### [INFORMATION SUPPLIED]
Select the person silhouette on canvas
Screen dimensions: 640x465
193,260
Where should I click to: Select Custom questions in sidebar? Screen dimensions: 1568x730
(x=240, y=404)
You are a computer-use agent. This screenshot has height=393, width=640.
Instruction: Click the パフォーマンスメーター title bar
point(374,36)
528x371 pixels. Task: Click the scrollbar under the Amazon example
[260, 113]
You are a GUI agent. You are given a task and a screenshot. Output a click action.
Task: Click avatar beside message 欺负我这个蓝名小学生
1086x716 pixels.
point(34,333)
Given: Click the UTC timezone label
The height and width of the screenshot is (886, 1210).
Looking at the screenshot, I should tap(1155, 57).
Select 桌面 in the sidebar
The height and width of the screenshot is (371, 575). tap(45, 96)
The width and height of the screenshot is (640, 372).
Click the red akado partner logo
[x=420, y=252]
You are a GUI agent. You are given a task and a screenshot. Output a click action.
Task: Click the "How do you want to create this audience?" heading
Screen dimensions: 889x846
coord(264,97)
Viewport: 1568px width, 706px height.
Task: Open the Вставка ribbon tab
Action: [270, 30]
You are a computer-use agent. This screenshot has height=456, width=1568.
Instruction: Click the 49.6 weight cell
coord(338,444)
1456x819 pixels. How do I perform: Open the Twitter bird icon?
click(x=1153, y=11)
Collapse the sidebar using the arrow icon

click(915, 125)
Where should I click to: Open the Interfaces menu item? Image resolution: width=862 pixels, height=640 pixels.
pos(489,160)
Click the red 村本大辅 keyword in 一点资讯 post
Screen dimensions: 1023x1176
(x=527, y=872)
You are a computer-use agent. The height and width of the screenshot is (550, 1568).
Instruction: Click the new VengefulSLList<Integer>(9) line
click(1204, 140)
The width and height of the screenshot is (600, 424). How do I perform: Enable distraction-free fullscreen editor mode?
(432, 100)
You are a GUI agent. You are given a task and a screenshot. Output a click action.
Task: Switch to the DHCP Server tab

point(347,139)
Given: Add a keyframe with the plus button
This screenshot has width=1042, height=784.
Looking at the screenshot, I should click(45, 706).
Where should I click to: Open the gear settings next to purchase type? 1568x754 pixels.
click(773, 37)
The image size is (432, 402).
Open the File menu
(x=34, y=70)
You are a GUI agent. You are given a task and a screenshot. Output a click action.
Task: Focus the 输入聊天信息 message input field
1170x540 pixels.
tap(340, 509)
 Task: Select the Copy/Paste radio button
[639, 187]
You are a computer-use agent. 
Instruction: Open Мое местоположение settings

### [EXERCISE INSTRUCTIONS]
All lines carrying the word "computer" must be copied from the data above.

### [THE COMPLETED TASK]
You are a computer-use agent. This screenshot has height=393, width=640.
You are a computer-use agent. This screenshot has height=456, width=1568.
You are a computer-use agent. The height and width of the screenshot is (550, 1568).
You are a computer-use agent. 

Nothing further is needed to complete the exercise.